Last week I received a comment on “Role of Corps Commander” suggesting that the four infantry and one cavalry brigades in each corps should be divisions rather than brigades.   Mike was obviously not satisfied with my initial reply and wrote a further two posts.   I don’t think he was satisfied with my replies to those either.   However there is only so much you can do in a comment section.   So I thought I would explain the reasons I choose brigade rather than division in a full blog.

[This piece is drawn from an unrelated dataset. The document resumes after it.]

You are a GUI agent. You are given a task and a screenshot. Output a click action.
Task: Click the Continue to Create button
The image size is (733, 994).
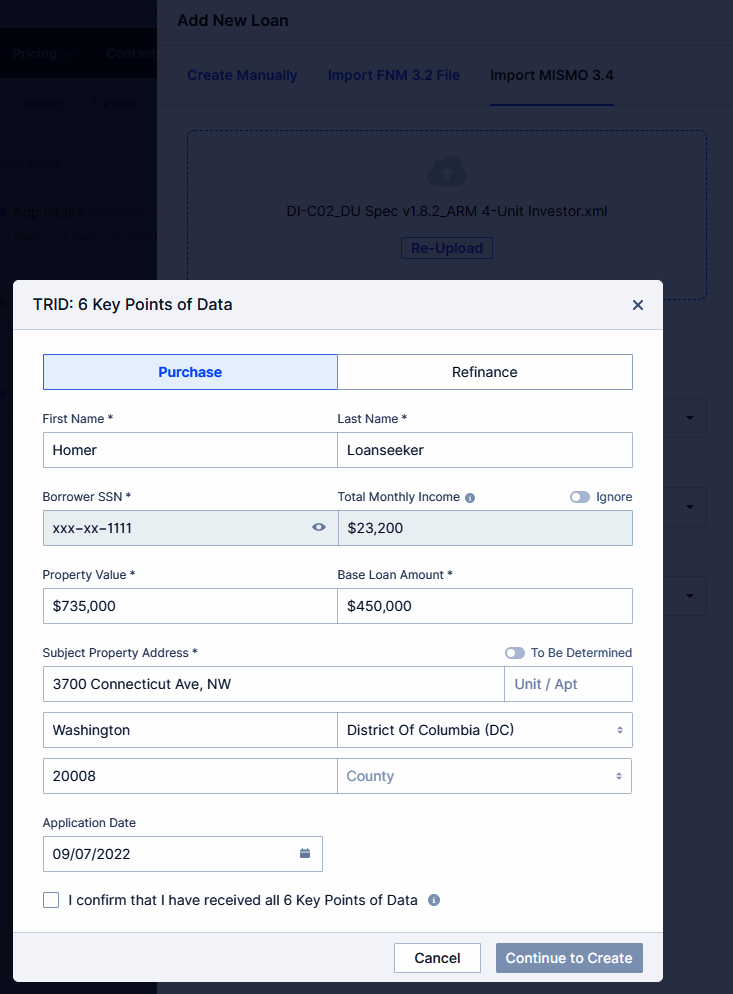coord(569,958)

I have explained in the past that the concept of my 1813 campaign was to create a fictional campaign whose purpose was to provide interesting battles for Jan and I to wargame.   I wanted to use all of the figures and scenery already in my collection to create all of the major armies which took part in the actual 1813 campaign.   I did not want to have to collect or paint any new figures.   Finally it all had to work for 28mm figures on a 6x6 foot wargames table.

It was clear from the start that there would have to be a lot of compromise to achieve this objective.   My existing collection of model soldiers had been designed for use with “In The Grand Manner” rules.   However before I left the UK I downsized the collection by about 50%.   This was because I knew I would be using a 6x6 foot wargames table, and I only wanted enough of each nation to “fill” the table.  

My existing reduced figures were organised in divisions of 4 infantry battalions of 32 figures each, two cavalry squadrons of 8 figures each and 4 guns with crew.   Each battalion had a mounted officer, plus four divisional command figures.   This gave me a total of 10 mounted, 128 infantry, 16 cavalry and 4 guns per division.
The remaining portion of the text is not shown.